It doesn't display trailing zeroes after the decimal point. "3" is certainly a valid value for a float, as is "0".

0693W00000GY2d2QAD.png

If you feel a post has answered your question, please click "Accept as Solution".
LCE
Principal

There's a setting under properties / C/C++ Build / Settings / Tool Settings / MCU Settings

0693W00000GY3QnQAL.png

Garnett.Robert
Senior III

HI LCE

Thank's for that.

I saw those settings, but there names are quite cryptic. I thought they had something to do with how code was compiled, not the actual IDE.

Best regards

Rob

Hi TDK,

The problem with that is that the value was 3.873... not 3.0 the decimal paces were ignored. I was sure that I had decimal places in other projects.

Best regards

Rob

TDK
Guru

Those settings do have to do with how the code is compiled.

I can't reproduce what you're seeing here (with checkboxes unmarked).

If you feel a post has answered your question, please click "Accept as Solution".
Garnett.Robert
Senior III

Setting the checkboxes fixes the problem, but at times the IDE still insists on displaying without the floating point representation. Then suddenly it comes good when your back is turned.

Like many things with Eclipse it seems to have a mind of its own.

Another issue I had was the Build Analyser wasn't mapping code to the correct memory segment. The memory segments were all shown correctly, but the variables assigned to them all ended up in AXI Ram.
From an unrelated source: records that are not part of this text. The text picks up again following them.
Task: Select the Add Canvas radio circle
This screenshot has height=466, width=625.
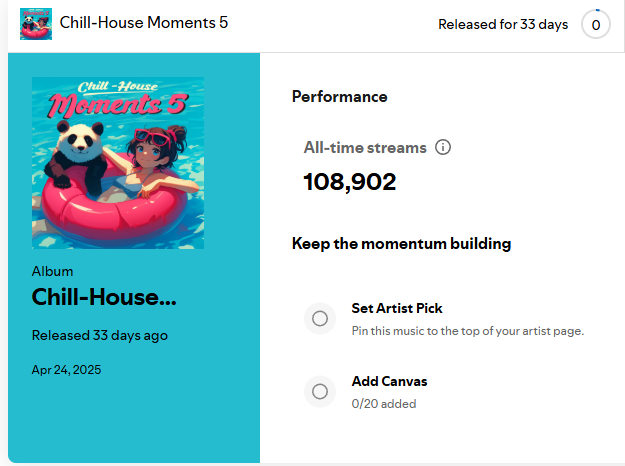Action: pos(320,391)
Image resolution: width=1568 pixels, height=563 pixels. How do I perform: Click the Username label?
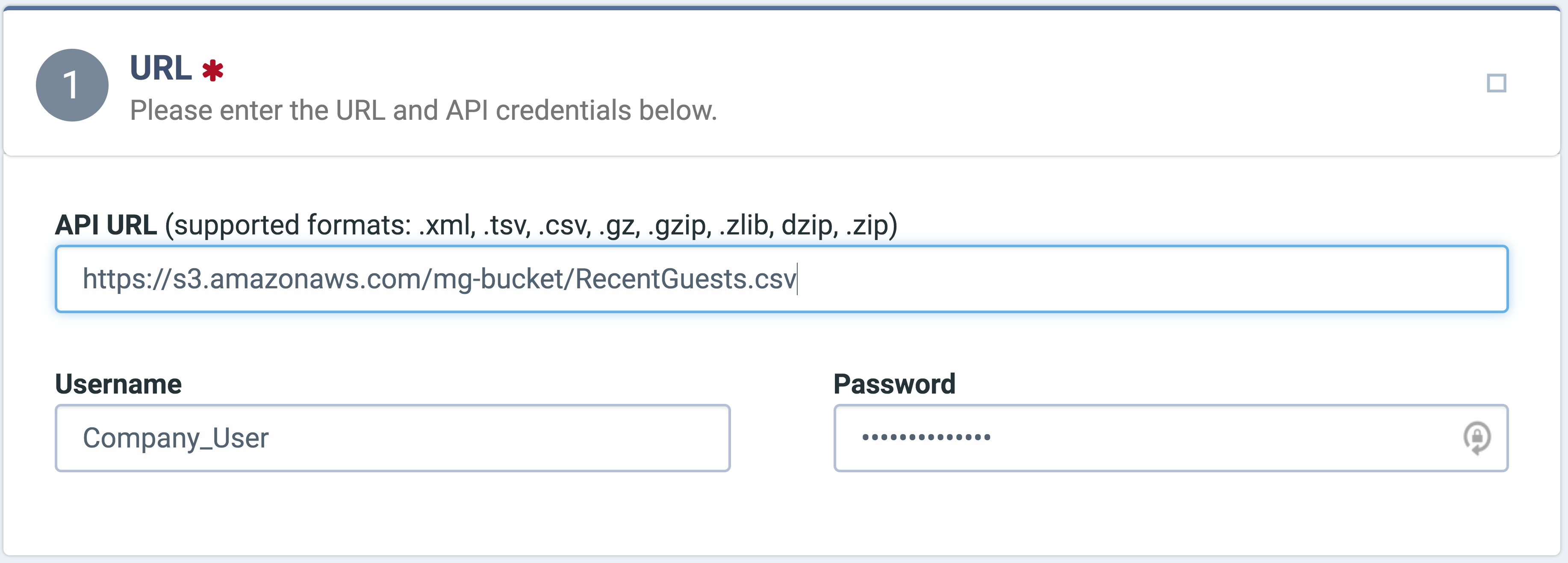tap(118, 384)
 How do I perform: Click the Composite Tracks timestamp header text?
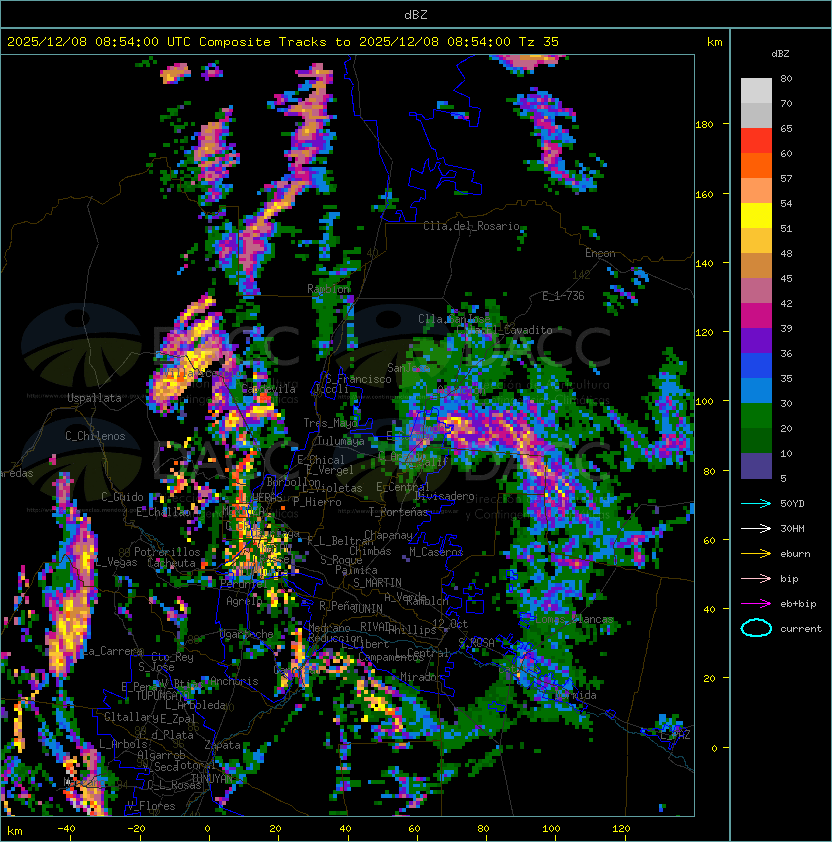(x=283, y=41)
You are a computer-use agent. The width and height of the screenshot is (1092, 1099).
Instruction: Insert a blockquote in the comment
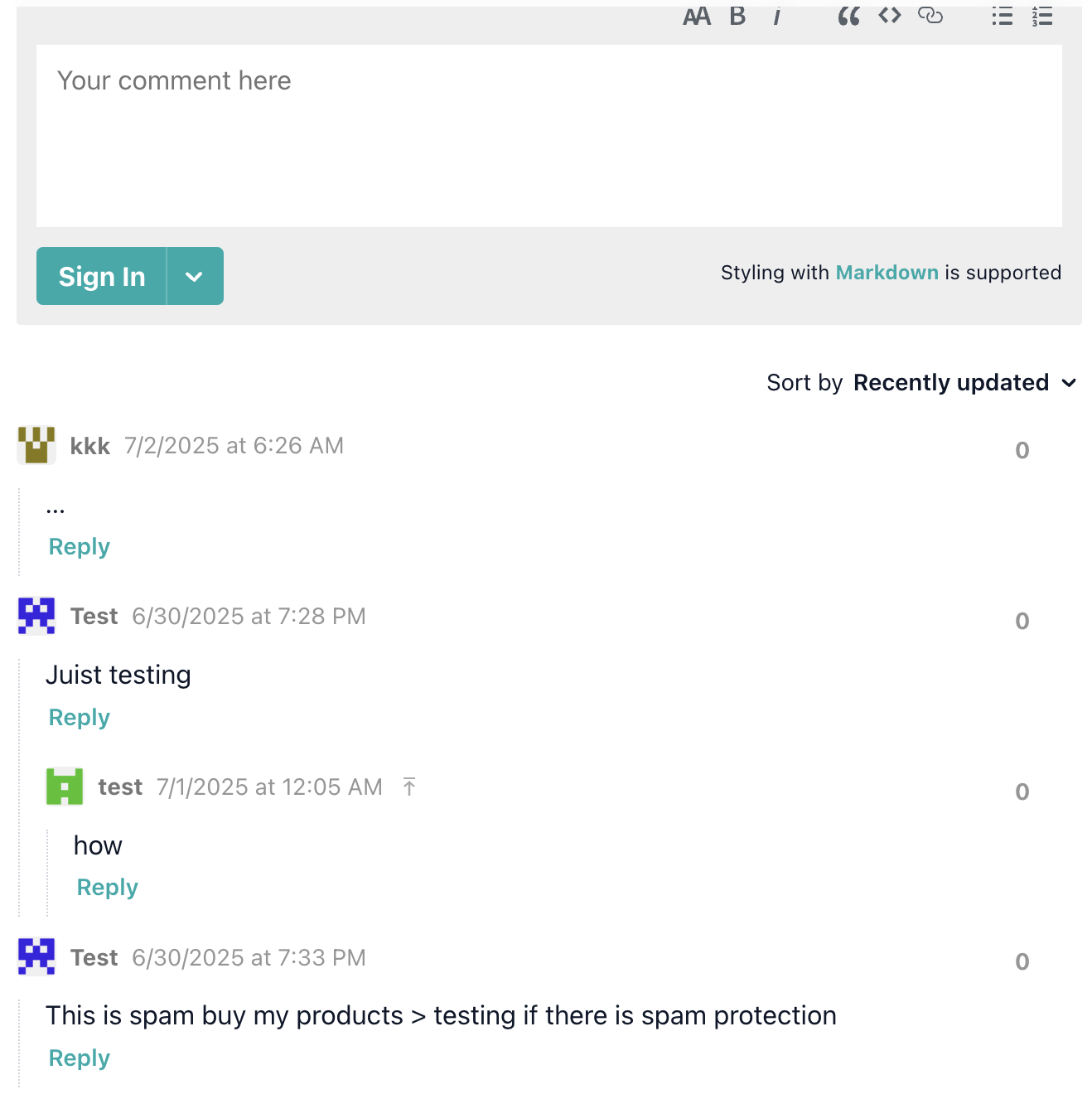pos(848,17)
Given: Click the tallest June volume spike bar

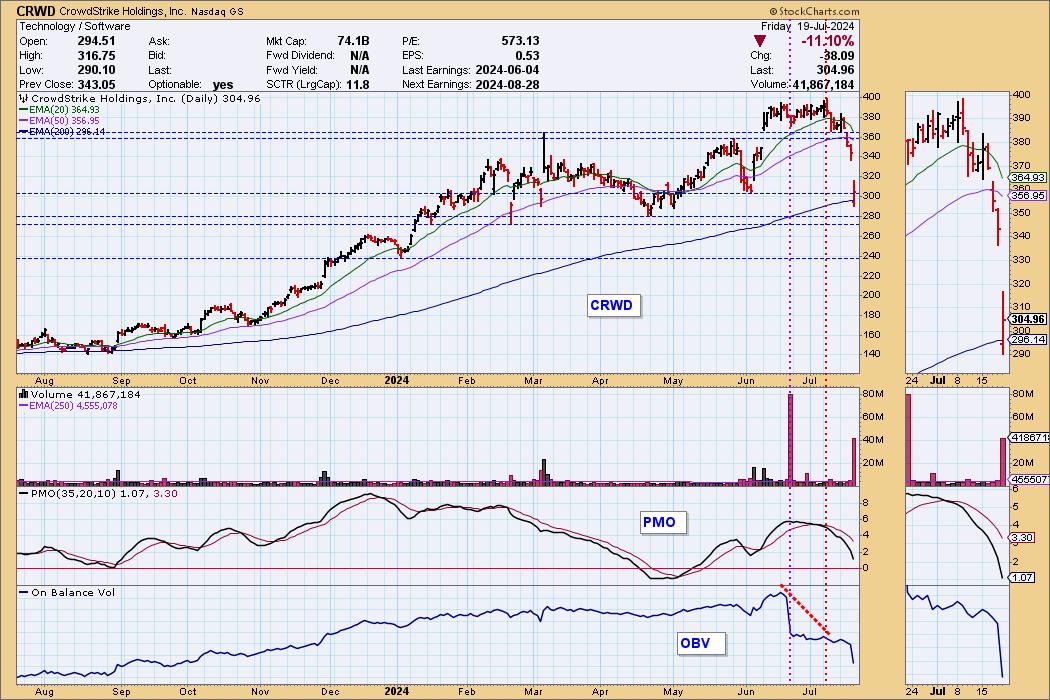Looking at the screenshot, I should [790, 440].
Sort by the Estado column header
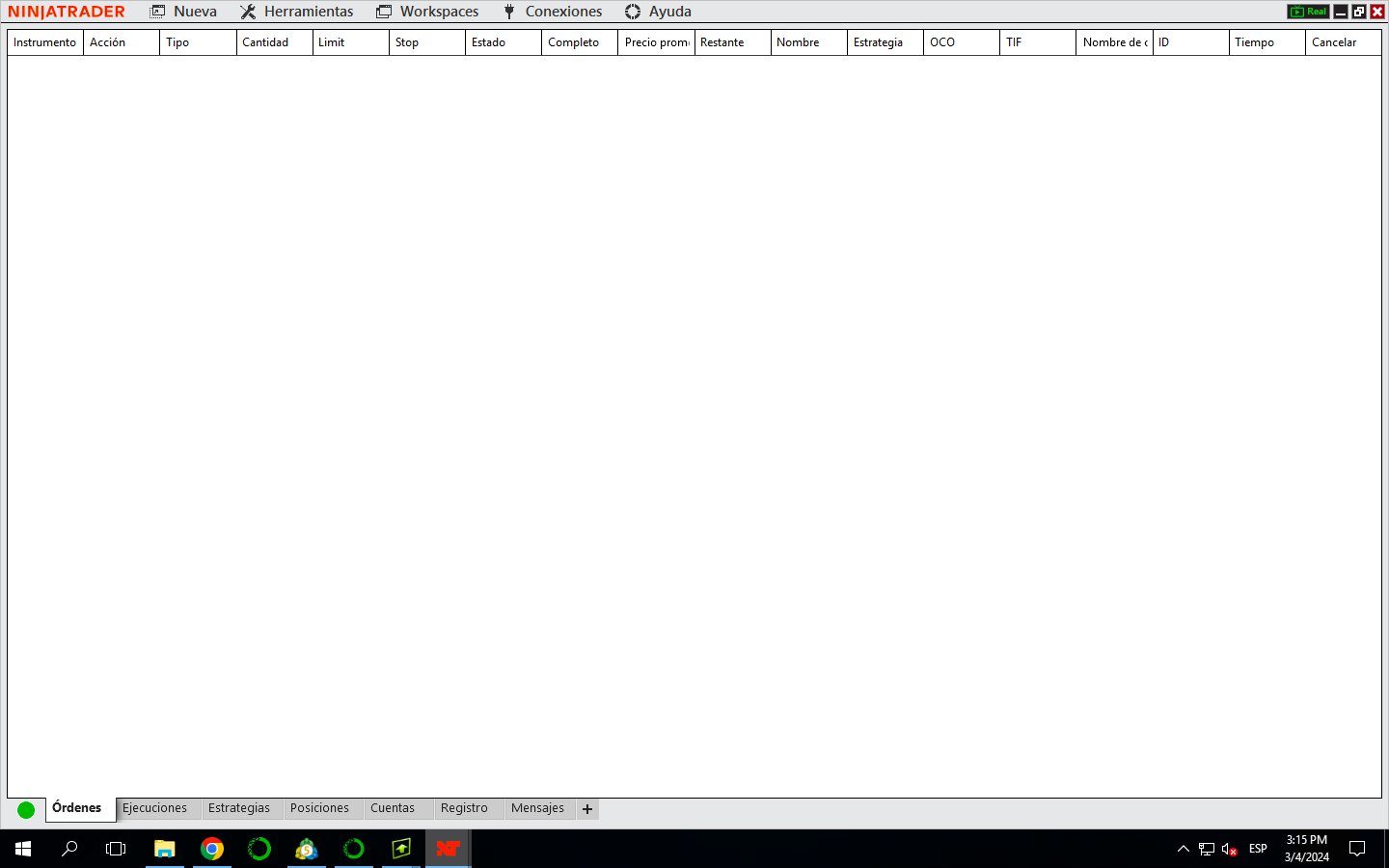The width and height of the screenshot is (1389, 868). [x=504, y=42]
Then after some debugging and playing around the Build Analyzer woke up and displayed the memory map correctly.

I reckon there must be background threads that do all this stuff and they just don't run or run really slowly.

It's a pain as you think you have written bad code and you get sidetracked trying to work out what's wrong with your code when in fact it's Eclipse being Eclipse.